InstanceKlass contains everything about a class: constant pool, methods, fields, vtable (for virtual dispatch), itable (for interface dispatch), and initialization state.

Object layout in the heap (oop):

Object Header Layout (64-bit, compressed oops)
Offset	Component	Size	Description
0	Mark Word	64 bits	Tag bits (lock state), GC age (4 bits), identity hash code (31 bits), lock/GC metadata
8	Klass Pointer	32 bits (compressed)	Points to the InstanceKlass in Metaspace
12	Instance data	Variable	Fields: int, long, Object references, etc.
	Padding	0-7 bytes	Alignment to 8-byte boundary

Project Lilliput: This layout is being reworked by Project Lilliput (JEP 450/519), which merges the Klass Pointer into the Mark Word, reducing the base header from 12 bytes to 8 bytes.

For arrays, a 32-bit length field is inserted after the Klass pointer.

The mark word encodes multiple pieces of information. The tag bits indicate lock state: 01 = unlocked, 00 = lightweight-locked, 10 = inflated monitor, 11 = marked by GC. The 31-bit identity hash code is computed lazily upon first call to hashCode(). The 4-bit GC age tracks how many young GC cycles the object has survived (max 15, used for promotion decisions).

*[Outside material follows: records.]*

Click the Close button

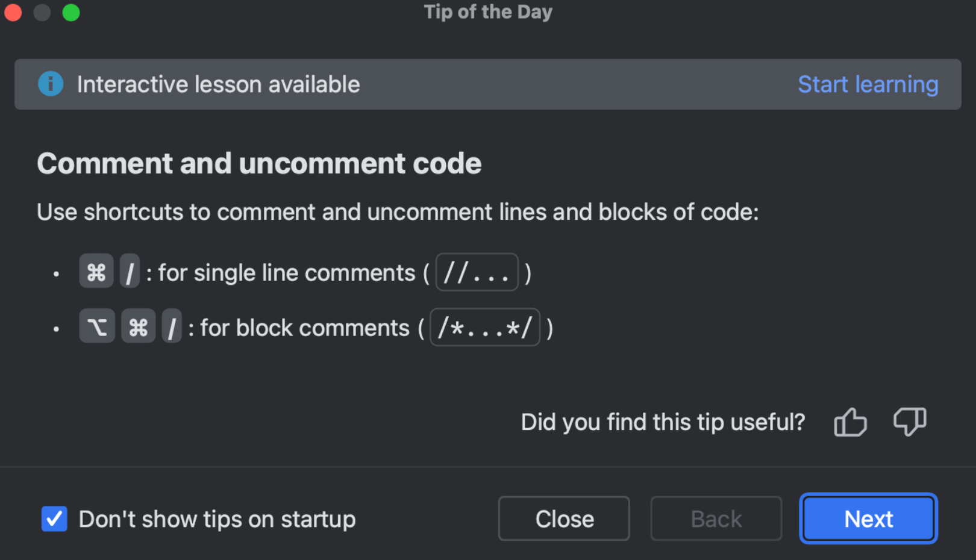tap(563, 518)
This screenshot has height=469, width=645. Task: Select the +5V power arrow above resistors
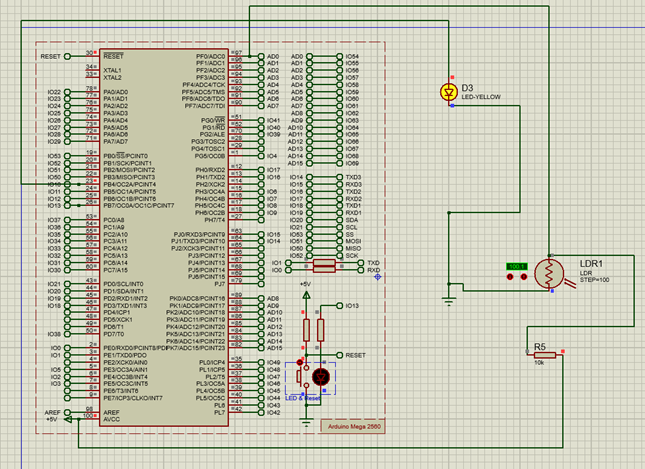(305, 294)
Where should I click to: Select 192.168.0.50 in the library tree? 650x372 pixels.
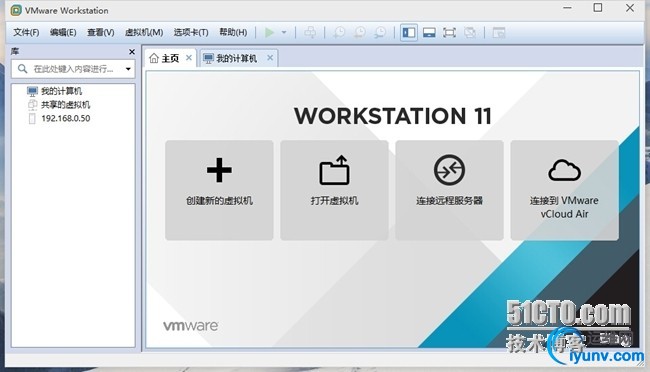(x=65, y=118)
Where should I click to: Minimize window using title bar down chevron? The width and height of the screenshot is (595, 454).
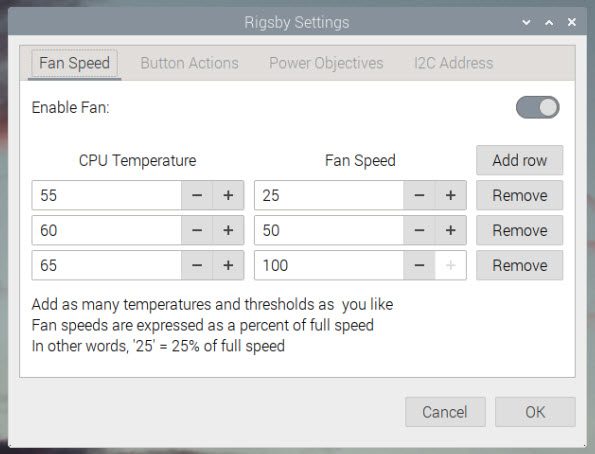(x=526, y=22)

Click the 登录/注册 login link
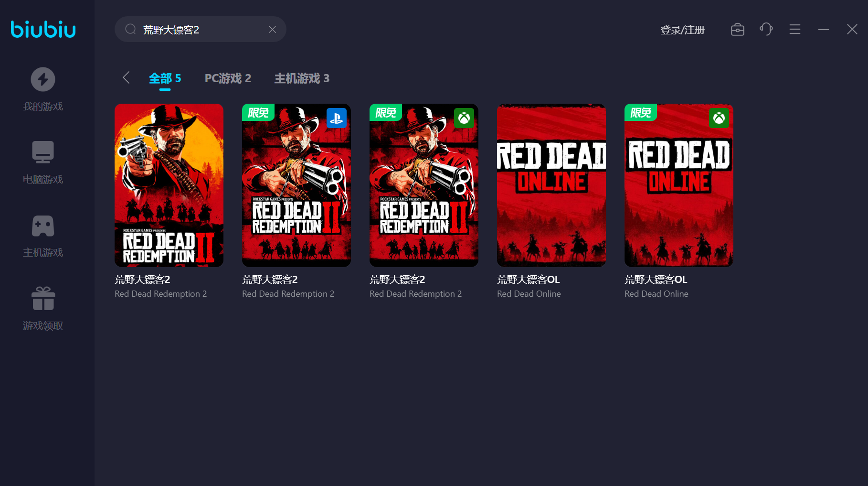[x=682, y=30]
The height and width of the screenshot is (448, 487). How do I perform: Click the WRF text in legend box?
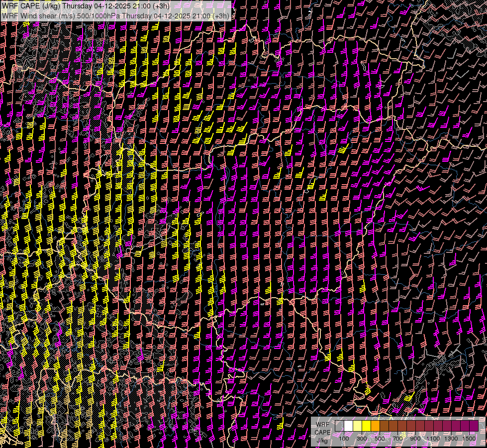point(322,424)
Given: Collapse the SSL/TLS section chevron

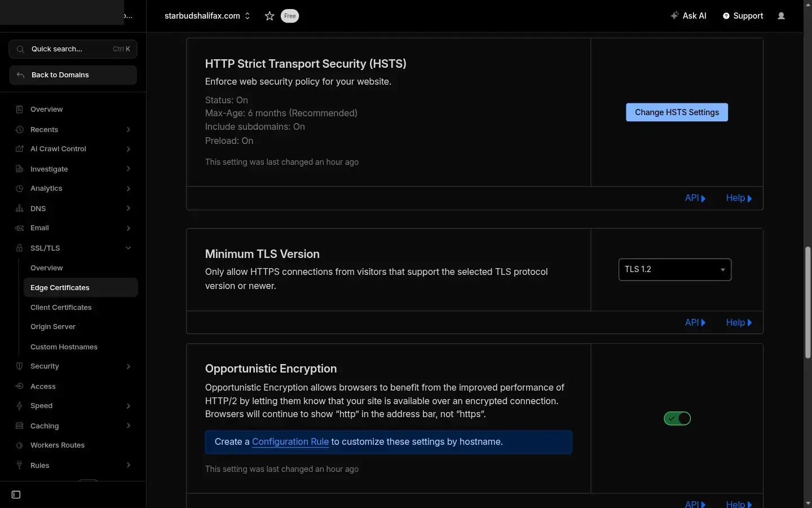Looking at the screenshot, I should 128,248.
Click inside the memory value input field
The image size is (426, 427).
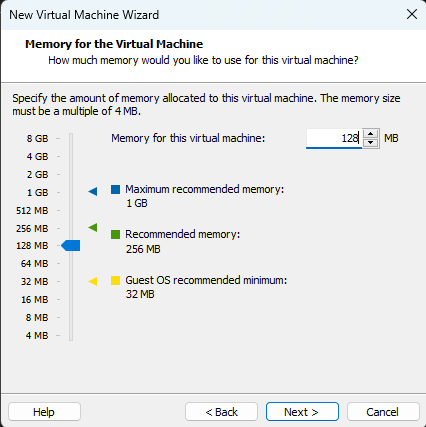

Compressed oops: object references are represented as 32 bits with a shift, addressing up to ~32 GB of heap with 32-bit pointers. Decoding: address = heap_base + (narrow_oop << 3).

Where it lives in the code

The mark word, all encoding/decoding logic lives in this class:

C++

// src/hotspot/share/oops/markWord.hpp

class markWord {
 private:
 uintptr_t _value;          // the entire word

 public:
 // Bit layout (64-bit):
 static const int lock_bits       = 2;
 static const int age_bits       = 4;
 static const int hash_bits       = 31;    // max 31 bits for hash
 static const int unused_gap_bits    = 4;    // reserved for Valhalla

 // Lock bit state constants:
 //  00 -> lightweight locked
 //  01 -> unlocked (normal)
 //  10 -> monitor (inflated)
 //  11 -> marked by GC

 // Operations
 uint age() const { return mask_bits(value() >> age_shift, age_mask); }
 markWord incr_age() const {
   return age() == max_age ? markWord(_value) : set_age(age() + 1);
 }
 intptr_t hash() const { return mask_bits(value() >> hash_shift, hash_mask); }
};

src/hotspot/share/oops/markWord.hpp

The oop base (every object in the heap):

C++

// src/hotspot/share/oops/oop.hpp

class oopDesc {
 private:
 volatile markWord _mark;      // mark word (64 bits)
 union _metadata {
  Klass*   _klass;       // direct pointer to Klass
  narrowKlass _compressed_klass;  // compressed pointer (32 bits)
 } _metadata;
 // .. instance fields follow after the header
};

src/hotspot/share/oops/oop.hpp

src/hotspot/share/oops/klass.hpp, full Klass hierarchy

src/hotspot/share/oops/instanceKlass.hpp, InstanceKlass with vtable, itable, and more

Why this matters in practice

Every Java object carries a 12-byte header (mark word + klass pointer) before a single field is stored. If your application has 10 million Boolean wrapper objects in the heap, that is 120 MB of headers alone. The actual data (boolean value) is 1 byte per object.

You can observe this directly using JOL (Java Object Layout):

Java

// Run with: java -jar jol-cli.jar internals java.lang.Boolean
// Output (64-bit, compressed oops):
//
//  OFFSET SIZE   TYPE DESCRIPTION
//    0  12      (object header: mark word + klass)
//    12   1  boolean Boolean.value
//    13   3      (padding to 8-byte alignment)
//
//  Instance size: 16 bytes
//  Space losses: 3 bytes (padding) + 12 bytes (header) = 15 bytes overhead for 1 byte of data

This is why replacing HashMap<Integer, Boolean> with a BitSet or a primitive-specialized collection can cut memory consumption by 10x or more. Understanding object layout also explains why record types and value types (Project Valhalla) are so anticipated. They target header overhead directly.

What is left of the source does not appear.